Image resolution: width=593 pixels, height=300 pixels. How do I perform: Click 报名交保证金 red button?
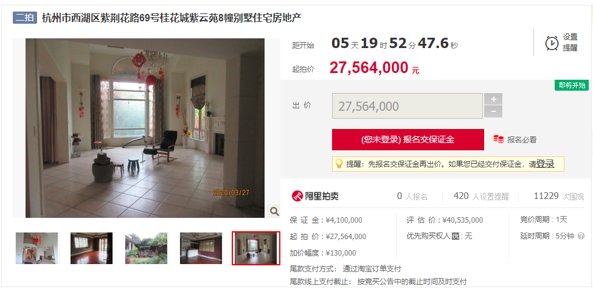[407, 139]
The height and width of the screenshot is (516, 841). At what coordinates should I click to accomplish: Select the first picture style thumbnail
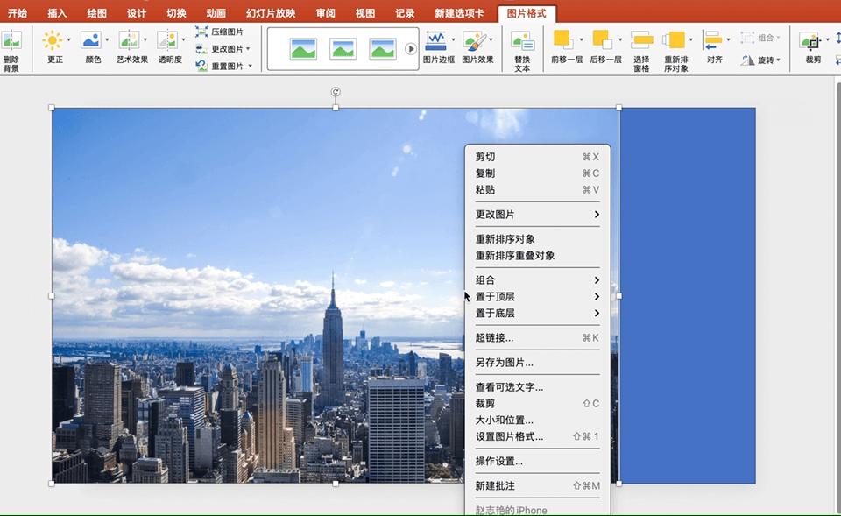(303, 49)
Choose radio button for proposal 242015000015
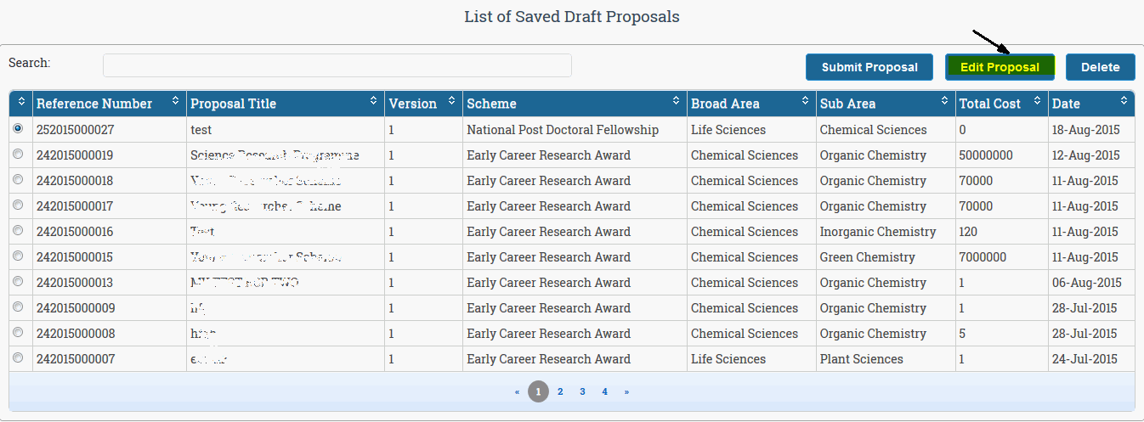 coord(18,256)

WHAT TO PRODUCE: Could you return the whole listing exactly, images excluded?

YOUR SOLUTION:
Image resolution: width=593 pixels, height=300 pixels. How do I perform: Click 报名交保证金 red button?
[407, 139]
The height and width of the screenshot is (516, 841). At what coordinates should I click to accomplish: Select the first picture style thumbnail
(303, 49)
Choose radio button for proposal 242015000015
 coord(18,256)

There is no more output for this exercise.